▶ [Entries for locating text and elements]
━━━━━━━━━━━━━━━━━━━━
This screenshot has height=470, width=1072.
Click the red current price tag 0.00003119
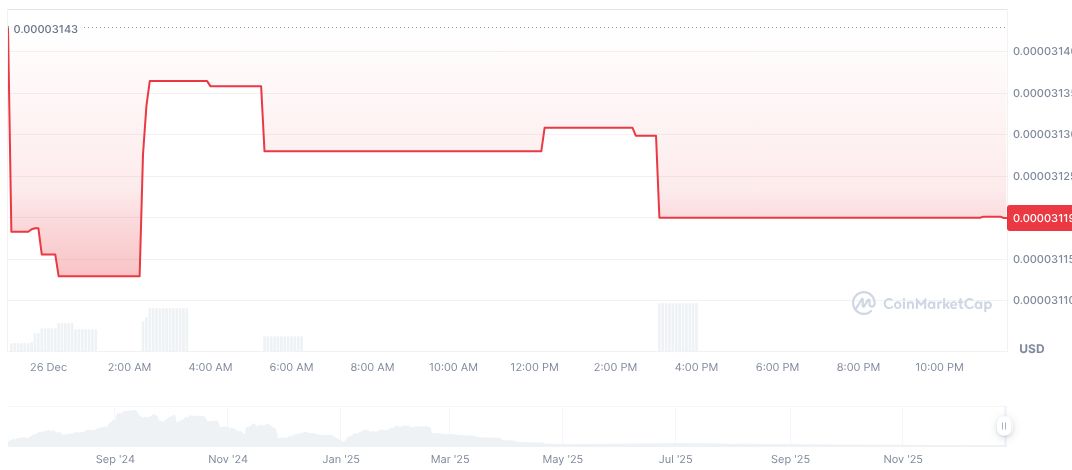[1040, 218]
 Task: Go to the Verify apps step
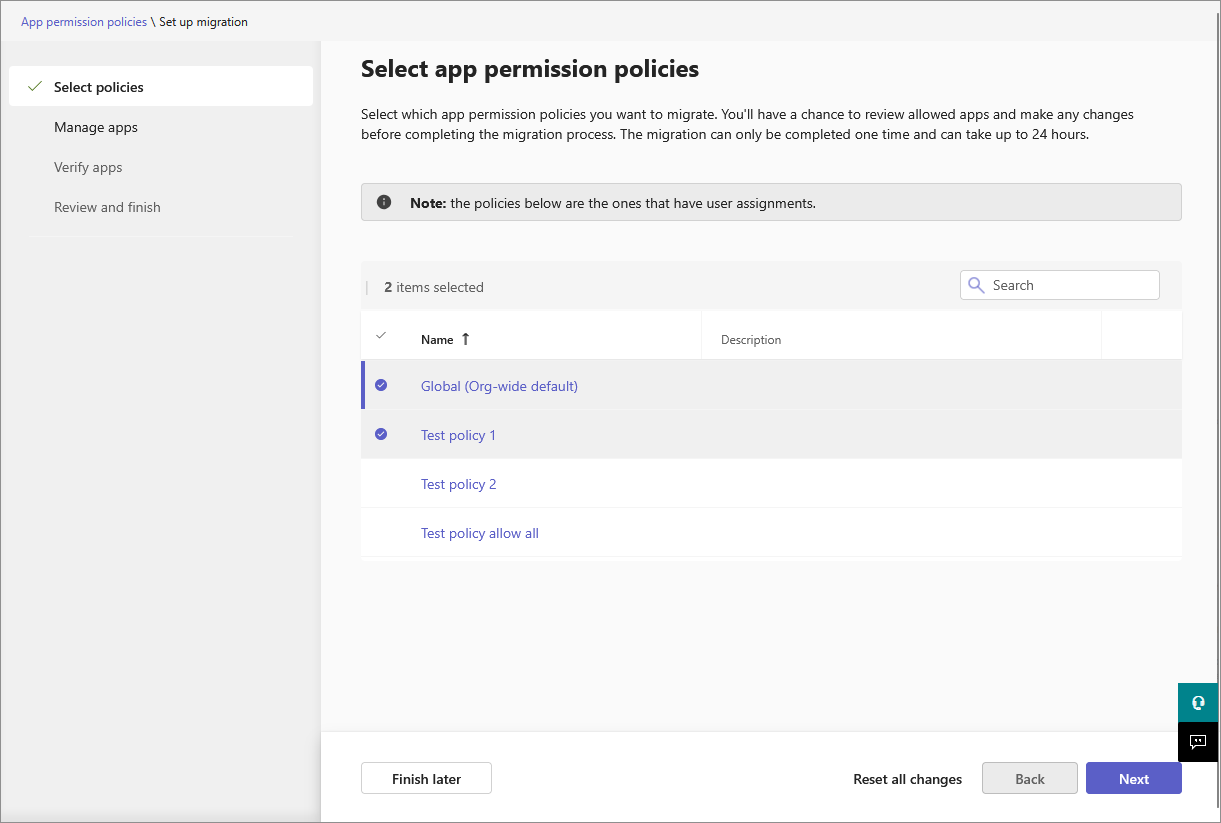pyautogui.click(x=88, y=167)
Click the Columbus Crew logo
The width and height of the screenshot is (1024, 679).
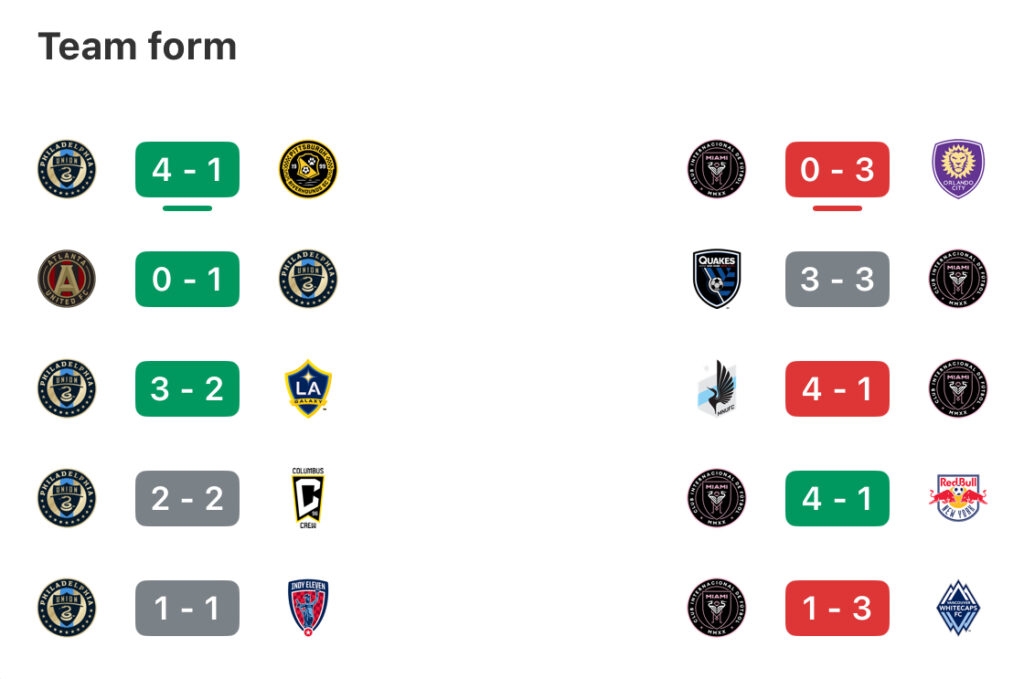pyautogui.click(x=308, y=498)
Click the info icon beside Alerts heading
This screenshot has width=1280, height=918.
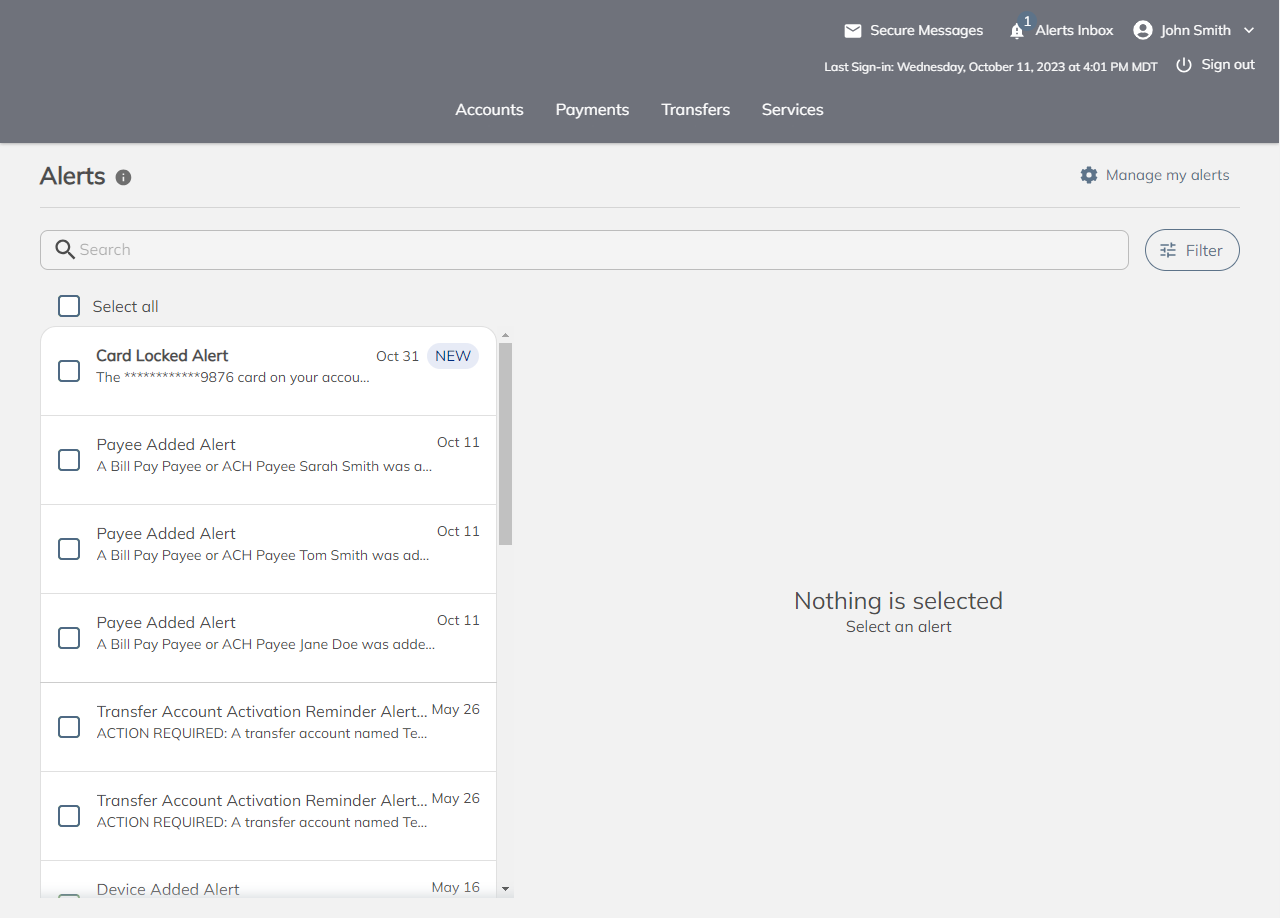(123, 178)
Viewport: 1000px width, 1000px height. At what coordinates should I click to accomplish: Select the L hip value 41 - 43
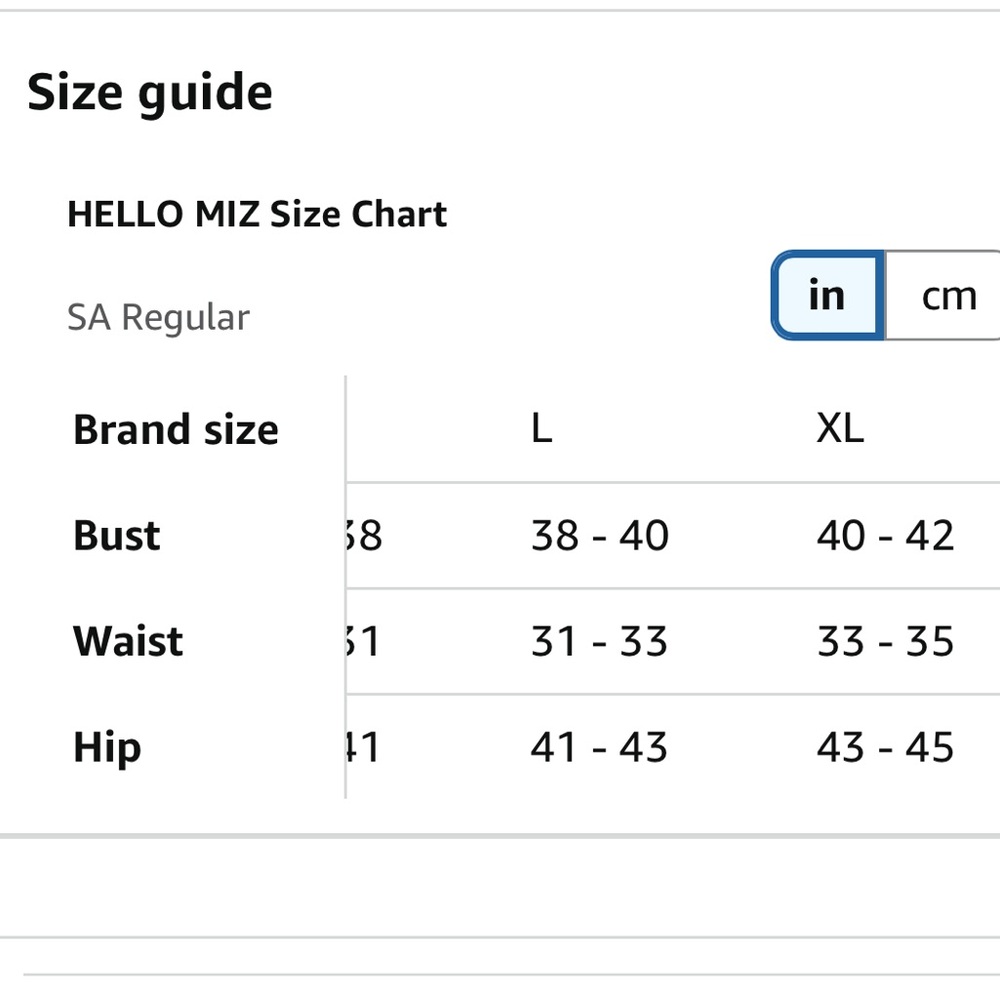[599, 747]
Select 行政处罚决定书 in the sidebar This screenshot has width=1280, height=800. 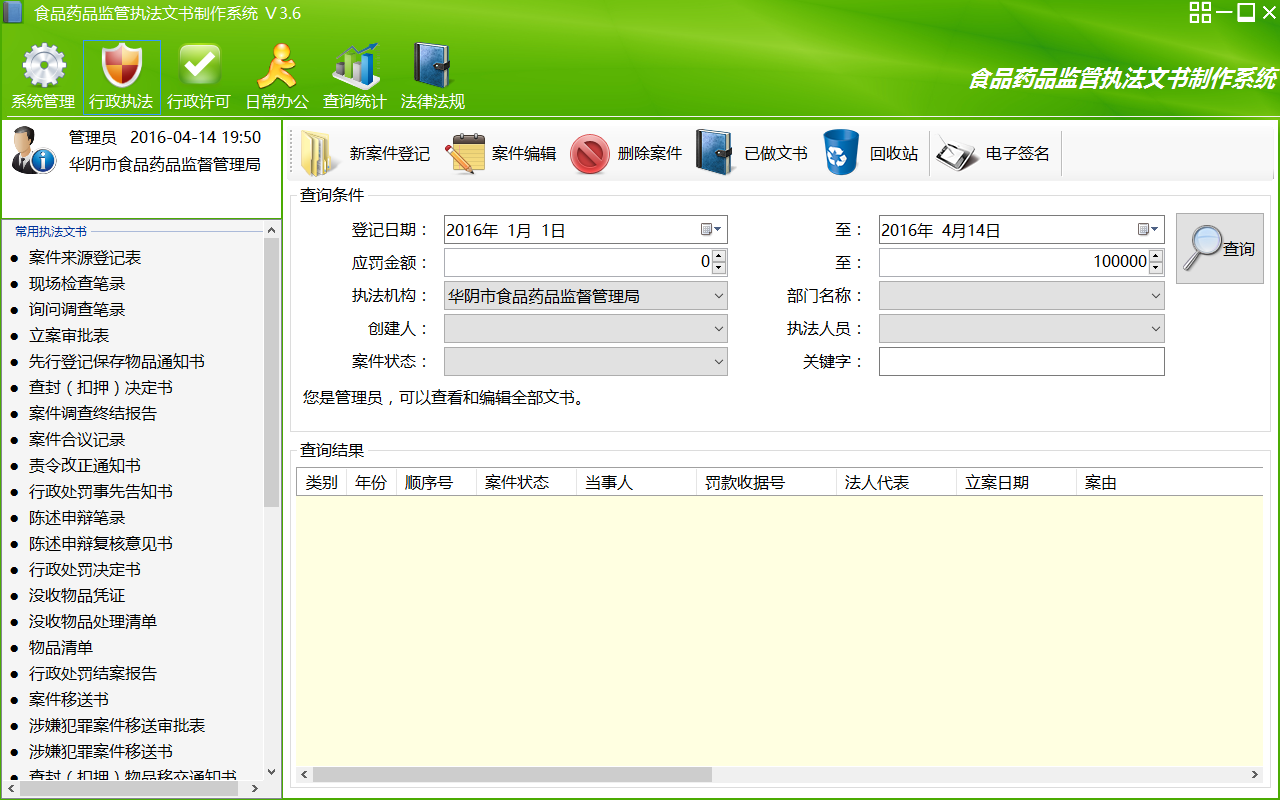coord(85,570)
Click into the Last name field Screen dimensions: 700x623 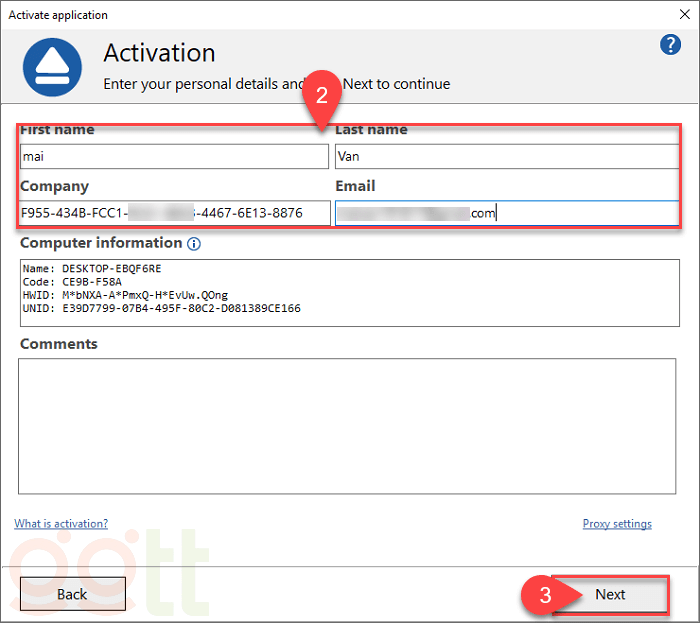tap(506, 156)
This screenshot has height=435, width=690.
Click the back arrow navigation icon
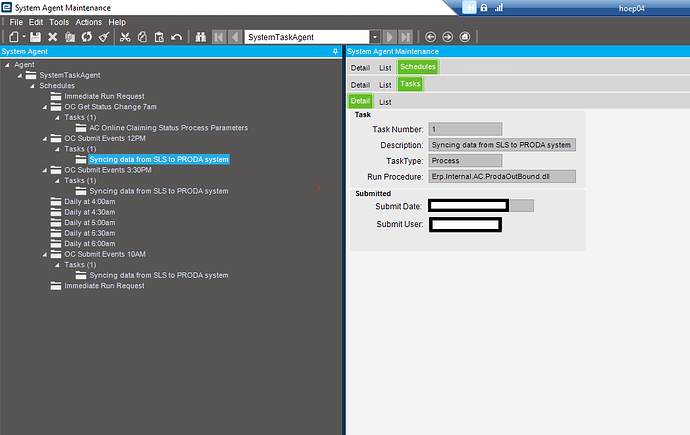pyautogui.click(x=430, y=37)
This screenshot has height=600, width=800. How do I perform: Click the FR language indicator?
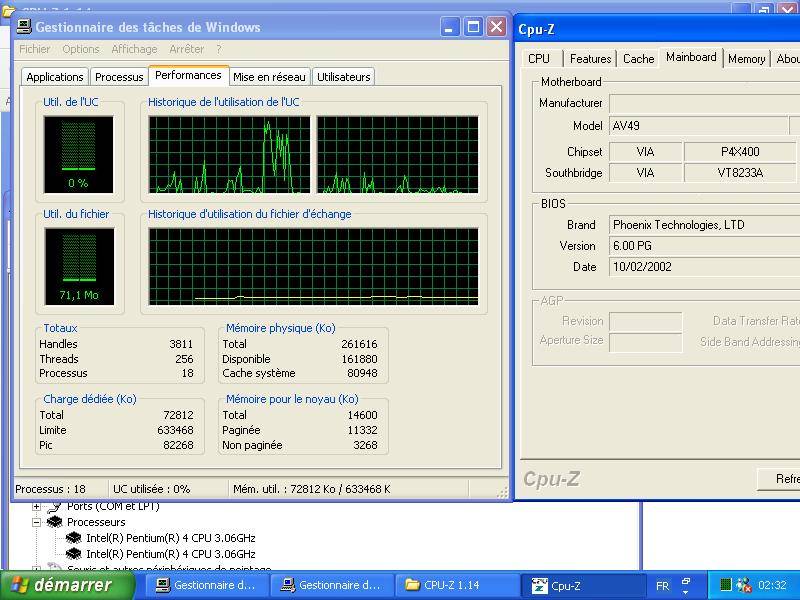[x=662, y=586]
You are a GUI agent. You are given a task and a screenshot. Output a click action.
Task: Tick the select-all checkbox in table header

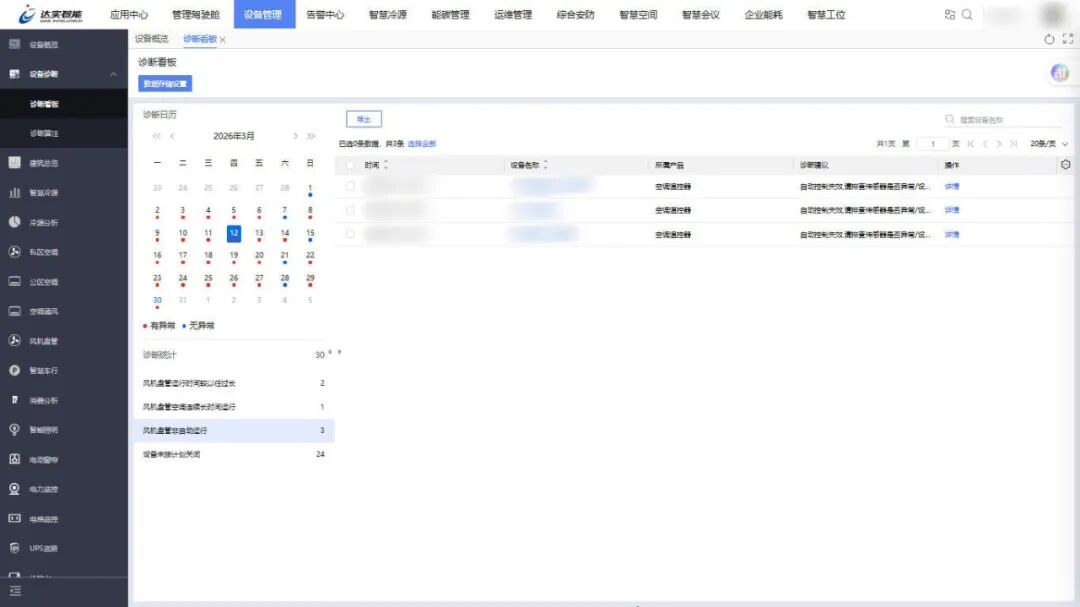coord(350,165)
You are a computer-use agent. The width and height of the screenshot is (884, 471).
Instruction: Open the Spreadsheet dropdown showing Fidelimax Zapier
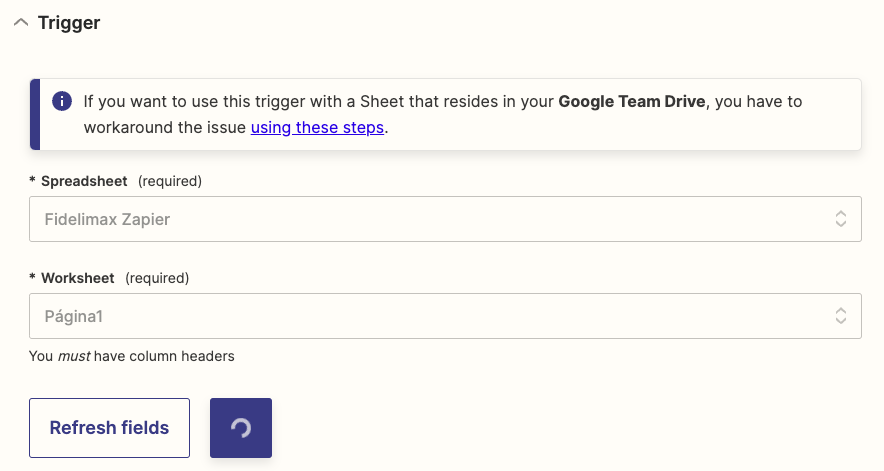(x=430, y=219)

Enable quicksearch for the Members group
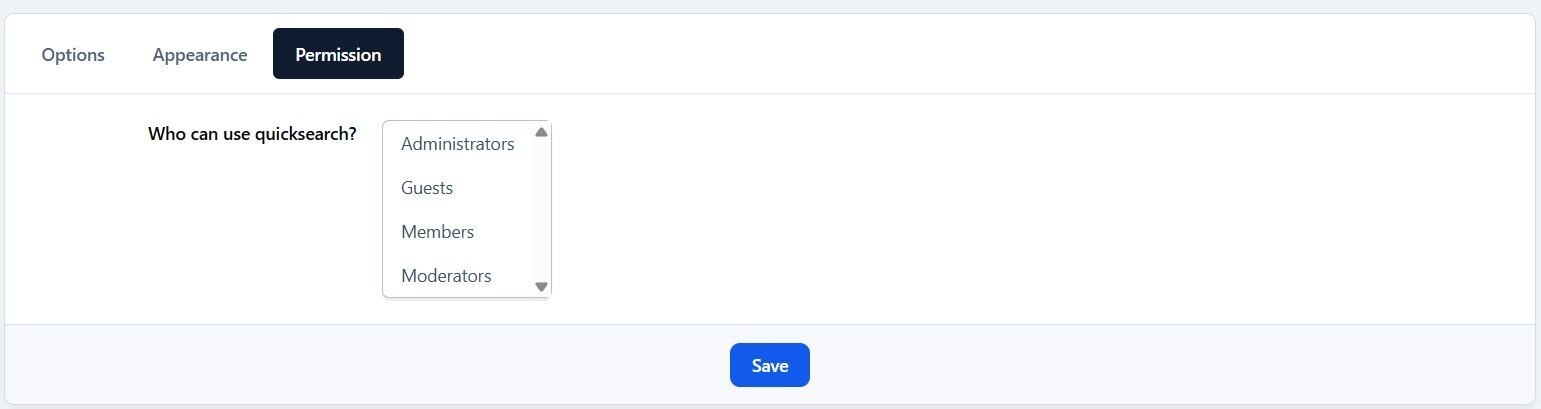[x=437, y=232]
━━━━━━━━━━━━━━━━━━━━
▶ [GIVEN INSTRUCTION] Copy the data again with "checkbox" renamed to "check box" and nothing else changed. Begin at the line that has "This screenshot has height=600, width=800.", stop after the line that has "coord(350,165)", and leave out the pictures.

▶ [RESPONSE]
This screenshot has height=600, width=800. How do I perform: Click the FR language indicator?
[x=662, y=586]
You are a GUI agent. You are given a task and a screenshot. Output a click action.
Task: Tick the select-all check box in table header

coord(350,165)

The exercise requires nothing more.